In July, the Boston Red Sox were punished for violating international signing rules and saw five minor league contracts voided in response. They were also banned from participating in this year’s international signing period. Compared to such punishment, the Cardinals seem to have escaped relatively unscathed.

In contrast, many felt Manfred dropped the proverbial hammer on St. Louis, especially given three independent investigations all concluded Correa acted alone. Two early draft picks and millions of dollars (pittance or not) was viewed as a steep penalty for vicarious liability.

Whichever side is right is immaterial. The chapter is closed and the business of baseball will churn on undeterred.

The Cardinals will enter the 2017 draft without their first three picks. A quick glance at the drafts from 2010 onward makes it clear assigning relative value to those forfeited slots (56, and 75) is a pointless exercise.

Here’s a list of Cardinal players taken with their second and third selection in the last six drafts.

2010: Tyrell Jenkins (50, traded) Jordan Swaggerty (75, AA)

2011: Charlie Tilson (79, traded) CJ McElroy (109, AA)

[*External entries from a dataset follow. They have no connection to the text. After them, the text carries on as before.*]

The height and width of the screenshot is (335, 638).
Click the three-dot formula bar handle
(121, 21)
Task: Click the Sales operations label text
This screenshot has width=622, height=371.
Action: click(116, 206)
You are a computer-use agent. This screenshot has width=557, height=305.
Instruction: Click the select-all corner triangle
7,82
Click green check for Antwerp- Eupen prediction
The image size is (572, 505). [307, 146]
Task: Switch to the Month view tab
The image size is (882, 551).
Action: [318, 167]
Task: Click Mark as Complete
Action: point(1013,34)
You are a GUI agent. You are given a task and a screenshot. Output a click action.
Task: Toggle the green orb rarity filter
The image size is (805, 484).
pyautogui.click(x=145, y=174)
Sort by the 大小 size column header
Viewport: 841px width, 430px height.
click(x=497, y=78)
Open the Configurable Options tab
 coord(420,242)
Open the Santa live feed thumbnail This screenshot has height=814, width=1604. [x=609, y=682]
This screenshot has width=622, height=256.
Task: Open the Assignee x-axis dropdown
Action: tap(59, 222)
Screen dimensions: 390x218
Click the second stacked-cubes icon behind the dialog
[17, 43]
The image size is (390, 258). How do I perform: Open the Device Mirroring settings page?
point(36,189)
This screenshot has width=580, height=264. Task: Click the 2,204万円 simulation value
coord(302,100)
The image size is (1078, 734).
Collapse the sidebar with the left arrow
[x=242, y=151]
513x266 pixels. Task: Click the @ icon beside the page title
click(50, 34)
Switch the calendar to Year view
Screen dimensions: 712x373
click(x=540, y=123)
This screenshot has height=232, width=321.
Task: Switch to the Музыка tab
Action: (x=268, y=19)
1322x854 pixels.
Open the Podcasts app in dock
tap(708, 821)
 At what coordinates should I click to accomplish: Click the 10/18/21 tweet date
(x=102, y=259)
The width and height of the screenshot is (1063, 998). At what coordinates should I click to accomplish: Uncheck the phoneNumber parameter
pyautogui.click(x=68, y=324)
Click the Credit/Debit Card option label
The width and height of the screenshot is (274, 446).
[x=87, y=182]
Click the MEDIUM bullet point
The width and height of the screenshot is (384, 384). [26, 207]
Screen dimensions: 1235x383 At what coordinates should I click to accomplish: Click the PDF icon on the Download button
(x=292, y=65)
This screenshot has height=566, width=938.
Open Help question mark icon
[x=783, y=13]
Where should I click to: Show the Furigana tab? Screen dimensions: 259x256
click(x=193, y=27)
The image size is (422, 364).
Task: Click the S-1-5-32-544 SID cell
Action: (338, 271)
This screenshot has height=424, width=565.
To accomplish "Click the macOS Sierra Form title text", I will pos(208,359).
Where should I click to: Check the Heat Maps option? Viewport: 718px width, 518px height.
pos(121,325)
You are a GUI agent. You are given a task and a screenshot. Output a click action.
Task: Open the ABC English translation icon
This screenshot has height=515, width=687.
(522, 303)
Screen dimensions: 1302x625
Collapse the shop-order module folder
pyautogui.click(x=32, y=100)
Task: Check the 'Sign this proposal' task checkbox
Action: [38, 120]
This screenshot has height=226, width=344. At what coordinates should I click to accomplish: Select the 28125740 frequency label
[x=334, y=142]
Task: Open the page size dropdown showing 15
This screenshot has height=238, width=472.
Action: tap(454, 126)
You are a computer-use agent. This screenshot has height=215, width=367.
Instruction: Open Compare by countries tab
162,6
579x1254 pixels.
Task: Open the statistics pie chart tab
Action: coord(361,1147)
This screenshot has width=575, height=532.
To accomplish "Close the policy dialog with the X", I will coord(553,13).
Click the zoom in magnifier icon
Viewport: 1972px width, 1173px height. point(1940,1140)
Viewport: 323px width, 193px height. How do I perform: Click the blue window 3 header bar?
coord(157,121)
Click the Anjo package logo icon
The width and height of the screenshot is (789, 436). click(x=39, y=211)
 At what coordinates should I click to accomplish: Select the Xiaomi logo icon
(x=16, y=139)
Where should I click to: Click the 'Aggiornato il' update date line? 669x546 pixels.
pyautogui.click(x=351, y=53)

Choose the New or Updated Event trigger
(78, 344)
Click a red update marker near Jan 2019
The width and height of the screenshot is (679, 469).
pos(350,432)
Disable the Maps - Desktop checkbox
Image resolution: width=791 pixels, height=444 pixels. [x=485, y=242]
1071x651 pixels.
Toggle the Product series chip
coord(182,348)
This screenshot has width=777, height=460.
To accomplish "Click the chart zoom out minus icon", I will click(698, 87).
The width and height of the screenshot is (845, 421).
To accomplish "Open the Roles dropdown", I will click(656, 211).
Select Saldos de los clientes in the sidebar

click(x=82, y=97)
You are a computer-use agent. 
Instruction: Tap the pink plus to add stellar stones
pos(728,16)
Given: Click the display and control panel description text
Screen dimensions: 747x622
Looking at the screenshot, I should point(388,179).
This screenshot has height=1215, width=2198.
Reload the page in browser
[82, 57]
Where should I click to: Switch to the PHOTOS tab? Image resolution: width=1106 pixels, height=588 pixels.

2012: James Ramsey (23, traded) Stephen Piscotty (36, MLB)

2013: Rob Kaminsky (28, traded) Oscar Mercado (57, High A)

2014: Jack Flaherty (34, High A) Ronnie Williams (68, Low A)

2015: Jake Woodford (39, Low A) Bryce Denton (66, Johnson City)

2016:  Dylan Carlson (33, GCL Cardinals) Dakota Hudson (34, High A)

That’s not designed to diminish the value of tradeable assets or to suggest every name on the list not yet on a prospect watch is a lost cause. It’s simply to illustrate that early draft slots don’t immediately equate to high-end value. At a quick glance: Tyler Lyons, Seth Maness, Sam Tuivailala, Joe Kelly, Carson Kelly and Tim Cooney were all taken after the first two picks and each has seen a time in the major leagues. Matt Carpenter was famously pick number 399.

So the Cardinals will certainly feel a sting, but losing two picks amounts to little more than an inconvenience given the availability of late-round talent and the ability to sign internationally.

The less quantifiable impact, about which GM John Mozeliak was asked repeatedly Monday, is that of a diminished reputation. If such a thing has a measurable impact on professional sports, we’ve yet to see it. The Cardinals didn’t feel it even during the ongoing investigation and subsequent trial. They were still able to conduct business as usual; still made trades and still signed free agents.

The lasting impact of their punishment was greatest when it existed in the hypothetical, when pundits, columnists and fans were free to speculate on how severe it might be and how ineffaceable a blemish it might leave. The organization was left to imagine such things as well.

Ultimately, debating the relative severity of the penalty and emotional toll of its expectation is meaningless. It happened, and it has passed.

Likewise, answers to the lingering questions of how much the Cardinal front office really knew or how much Correa’s rise within the organization was a product of ill-gotten information will likely forever be speculative. The Justice Department provided their findings, as did the MLB. Correa may pen a tell-all from jail or a new voice may emerge to shed more light on the subject, but absent that, the questions will eventually stop being asked. The machine will provide more interesting topics of discussion.

The Cardinals will not embark on a good will campaign partly because they don’t believe it is warranted but also because they are aware of the truth. In a month, this will be little more than a footnote in franchise history. There are games to play, tickets to sell and ad space to fill. The dogs have barked, and the caravan moves on. Right or wrong.